Gerard miró al caballero con admiración y envidia.
—Daría cualquier cosa por estar destinado en el cuartel general. Debe de ser realmente apasionante encontrarse cerca de su señoría. Apuesto que sabes todo cuanto ocurre en el mundo entero.
—Bueno, sé bastante —contestó el caballero, meciéndose sobre los talones y dándose muchos aires—. De hecho, estoy planteándome pedir el traslado aquí. Dentro de poco habrá concesiones de tierras. Tierras elfas y fantásticas casas elfas. Y mujeres elfas, si es lo que te gusta. —Dirigió una mirada desdeñosa a Gerard—. Personalmente, no querría tocar a una de esas frías y viscosas arpías. Se me revuelve el estómago sólo de pensarlo. Sin embargo, más te vale divertirte pronto con una de ellas, o quizá no quede ninguna a tu disposición.
Ahora Gerard podía adivinar el alcance de las órdenes de Targonne a Medan. Veía claramente el plan que el Señor de la Noche tenía en mente, y le asqueaba. Apoderarse de propiedades y tierras elfas, asesinar a sus legítimos dueños y repartir la riqueza como premio a los miembros leales de la caballería. Su mano se ciñó prietamente sobre la empuñadura de la espada. Conque le revolvían el estómago, ¿no? Él sí que se lo revolvería; sacándoselo antes, claro. Tendría que privarse de ese placer y dejárselo al gobernador Medan.
El caballero se golpeó el muslo con los guantes y miró hacia los mozos de cuadra, que seguían gritando a los grifos, los cuales continuaban haciendo caso omiso.
—¡Patanes! —masculló, impaciente—. Supongo que tendré que hacerlo yo mismo. Bien, que tengas buen viaje.

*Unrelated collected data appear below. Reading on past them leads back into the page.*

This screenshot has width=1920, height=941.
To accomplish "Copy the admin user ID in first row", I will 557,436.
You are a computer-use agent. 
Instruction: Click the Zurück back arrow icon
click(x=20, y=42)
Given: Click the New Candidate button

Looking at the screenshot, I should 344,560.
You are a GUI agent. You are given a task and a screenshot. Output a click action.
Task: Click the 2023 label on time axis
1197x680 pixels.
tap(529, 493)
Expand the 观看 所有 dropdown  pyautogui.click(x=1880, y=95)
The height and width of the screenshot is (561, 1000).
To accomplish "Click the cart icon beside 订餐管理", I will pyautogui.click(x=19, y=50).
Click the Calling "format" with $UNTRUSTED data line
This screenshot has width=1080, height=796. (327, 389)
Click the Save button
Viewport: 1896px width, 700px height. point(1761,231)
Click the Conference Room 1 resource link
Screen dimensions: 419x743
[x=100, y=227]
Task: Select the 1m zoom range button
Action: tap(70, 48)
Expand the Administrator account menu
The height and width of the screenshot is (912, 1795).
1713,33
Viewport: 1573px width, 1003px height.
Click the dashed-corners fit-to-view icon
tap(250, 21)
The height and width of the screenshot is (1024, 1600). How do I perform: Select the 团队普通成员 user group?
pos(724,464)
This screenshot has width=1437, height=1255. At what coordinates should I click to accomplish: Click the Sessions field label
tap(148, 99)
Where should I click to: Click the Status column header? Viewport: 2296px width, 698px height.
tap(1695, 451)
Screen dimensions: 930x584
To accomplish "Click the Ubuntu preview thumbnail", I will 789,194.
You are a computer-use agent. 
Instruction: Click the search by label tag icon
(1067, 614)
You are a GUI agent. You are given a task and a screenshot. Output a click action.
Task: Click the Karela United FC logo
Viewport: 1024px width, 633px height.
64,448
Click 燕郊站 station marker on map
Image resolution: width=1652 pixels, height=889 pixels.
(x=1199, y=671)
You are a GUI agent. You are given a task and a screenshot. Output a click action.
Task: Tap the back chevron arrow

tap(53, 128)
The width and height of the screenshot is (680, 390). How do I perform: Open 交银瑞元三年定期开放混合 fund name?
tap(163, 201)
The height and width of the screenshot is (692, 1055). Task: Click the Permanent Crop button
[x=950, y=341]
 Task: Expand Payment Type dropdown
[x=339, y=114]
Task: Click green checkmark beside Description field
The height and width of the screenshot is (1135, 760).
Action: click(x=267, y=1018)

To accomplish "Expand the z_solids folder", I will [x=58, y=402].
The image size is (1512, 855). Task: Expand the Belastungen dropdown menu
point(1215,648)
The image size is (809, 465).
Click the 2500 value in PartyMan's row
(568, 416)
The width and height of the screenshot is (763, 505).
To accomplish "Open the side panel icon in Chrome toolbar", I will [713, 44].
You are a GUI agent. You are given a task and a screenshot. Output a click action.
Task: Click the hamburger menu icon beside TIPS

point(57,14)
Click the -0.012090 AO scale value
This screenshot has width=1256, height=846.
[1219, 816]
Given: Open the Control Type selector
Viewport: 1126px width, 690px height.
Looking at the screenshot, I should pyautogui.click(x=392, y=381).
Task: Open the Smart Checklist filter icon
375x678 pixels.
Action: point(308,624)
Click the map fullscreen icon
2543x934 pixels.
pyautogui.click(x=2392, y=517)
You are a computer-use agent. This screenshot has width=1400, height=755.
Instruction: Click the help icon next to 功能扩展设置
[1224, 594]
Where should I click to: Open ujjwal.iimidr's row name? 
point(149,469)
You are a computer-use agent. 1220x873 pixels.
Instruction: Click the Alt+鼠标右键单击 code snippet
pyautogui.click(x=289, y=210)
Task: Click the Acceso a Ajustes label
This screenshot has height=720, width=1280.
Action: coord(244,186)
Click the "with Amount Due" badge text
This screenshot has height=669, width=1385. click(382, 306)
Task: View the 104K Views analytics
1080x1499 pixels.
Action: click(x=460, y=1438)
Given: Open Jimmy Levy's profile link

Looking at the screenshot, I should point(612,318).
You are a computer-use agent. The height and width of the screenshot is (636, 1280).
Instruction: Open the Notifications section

—Tú también —contestó Gerard. Siguió con la mirada al caballero, que se dirigió hacia los mozos de cuadra, a los que intimidó con amenazas y golpeó con los puños cuando no le dieron las respuestas que creía merecer. Los mozos se escabulleron, dejando solo al caballero para que llamara a gritos a los grifos él mismo.
—Bastardo —refunfuñó uno de los hombres mientras se tocaba con cuidado la mejilla magullada—. Ahora nos pasaremos toda la noche en vela atendiendo a su maldito dragón.
—Yo que vosotros me lo tomaría con calma —dijo Gerard—. Me da la impresión de que la misión del caballero le ocupará más tiempo de lo que tenía previsto. Mucho más.
El mozo lanzó una mirada malhumorada a Gerard y, sin dejar de frotarse la mejilla, lo condujo a la cueva del Dragón Azul del gobernador.
Gerard se preparó, nervioso, para el encuentro con el Azul recordando hasta la mínima información que tenía sobre los dragones. Lo fundamental sería controlar el miedo al dragón, que, según había oído, podía tener un efecto realmente debilitante. Hizo acopio de todo su valor y confió en que no haría nada que lo deshonrara.